As of Aug. 1, there have been 21 confirmed and 12 probable opioid toxicity deaths in the province this year.

Blackadar said limited access to treatment in rural areas like the South Shore means the clinic has seen patients from as far away as Shelburne, Caledonia and Lunenburg.

He said before his clinic opened, he had several patients making the trek from the South Shore to the Annapolis Valley for treatment. The hardship of having to travel back and forth meant they often experienced gaps in their care.

Blackadar said he wasn't sure what kind of reception the clinic would get, but he and addictions counsellor Dominique Kwan forged ahead.

"We started small, not quite realizing the need that was in the community, and things grew from there," he said.

Seven years on, the clinic serves around 75 regular patients. Blackadar said opioid dependency cuts across all socieconomic levels.

"I have yet to meet a patient who starting out using opiates [who] felt that they would ever have a significant problem," he said.

Blackadar said stigma and bias within both society and the medical profession have negatively affected access to life-saving treatment for opioid addiction.

'Very gratifying work'

He said the success rate of people trying to stop cold turkey or detoxing without opiate replacement is low.

"This treatment option offers them a way to get their lives back together," said Blackadar.

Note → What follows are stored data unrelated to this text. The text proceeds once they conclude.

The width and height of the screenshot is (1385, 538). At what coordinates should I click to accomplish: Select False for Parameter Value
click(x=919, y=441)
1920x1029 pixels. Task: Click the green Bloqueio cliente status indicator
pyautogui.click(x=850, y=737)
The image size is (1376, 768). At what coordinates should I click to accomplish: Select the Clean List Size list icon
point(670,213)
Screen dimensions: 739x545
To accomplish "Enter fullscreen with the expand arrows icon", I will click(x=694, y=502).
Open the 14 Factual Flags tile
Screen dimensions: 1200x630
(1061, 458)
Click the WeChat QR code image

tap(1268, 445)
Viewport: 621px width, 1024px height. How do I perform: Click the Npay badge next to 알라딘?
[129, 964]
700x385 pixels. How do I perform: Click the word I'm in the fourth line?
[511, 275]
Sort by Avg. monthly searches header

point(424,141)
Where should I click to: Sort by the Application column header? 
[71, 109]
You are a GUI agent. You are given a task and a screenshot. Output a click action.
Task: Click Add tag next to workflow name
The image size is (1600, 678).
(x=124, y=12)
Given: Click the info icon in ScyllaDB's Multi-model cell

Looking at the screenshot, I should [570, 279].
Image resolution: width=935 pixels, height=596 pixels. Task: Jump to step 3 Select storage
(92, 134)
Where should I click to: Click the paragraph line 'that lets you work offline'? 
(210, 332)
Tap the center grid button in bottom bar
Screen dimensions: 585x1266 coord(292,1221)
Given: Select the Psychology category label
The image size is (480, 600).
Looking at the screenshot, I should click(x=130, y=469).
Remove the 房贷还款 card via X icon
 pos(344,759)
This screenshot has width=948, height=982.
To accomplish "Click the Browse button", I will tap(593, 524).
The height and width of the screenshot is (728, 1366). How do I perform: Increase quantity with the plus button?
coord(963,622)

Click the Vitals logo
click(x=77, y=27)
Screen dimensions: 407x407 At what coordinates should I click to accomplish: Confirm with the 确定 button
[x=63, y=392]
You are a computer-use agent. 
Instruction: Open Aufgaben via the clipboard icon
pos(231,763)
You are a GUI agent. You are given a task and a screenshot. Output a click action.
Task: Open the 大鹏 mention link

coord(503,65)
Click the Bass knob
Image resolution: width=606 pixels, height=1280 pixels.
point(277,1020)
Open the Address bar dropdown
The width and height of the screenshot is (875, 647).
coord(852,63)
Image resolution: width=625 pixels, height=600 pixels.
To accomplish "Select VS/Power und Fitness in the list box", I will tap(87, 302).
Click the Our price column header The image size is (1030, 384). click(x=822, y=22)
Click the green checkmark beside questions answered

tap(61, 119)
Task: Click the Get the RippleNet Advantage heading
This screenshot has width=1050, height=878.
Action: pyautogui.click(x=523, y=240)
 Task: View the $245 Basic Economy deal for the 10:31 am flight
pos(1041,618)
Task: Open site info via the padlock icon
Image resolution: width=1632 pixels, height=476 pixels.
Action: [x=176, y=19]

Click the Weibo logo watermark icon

Blackadar said supplying patients with the replacement drugs allows them to avoid incarceration and stabilize their family and work life.

"Things have become exceptionally difficult in their lives, and over time they often do exceptionally well, so it's very gratifying work," he said.

Fewer ER patients seeking opioid access

Blackadar also works in the local emergency room. He said he's seeing fewer people seeking opioid prescriptions than he did prior to opening his clinic.

"At this point, that's fairly uncommon in our emergency room, I think mainly because most of the folks in our community who require this kind of treatment have been reached," he said.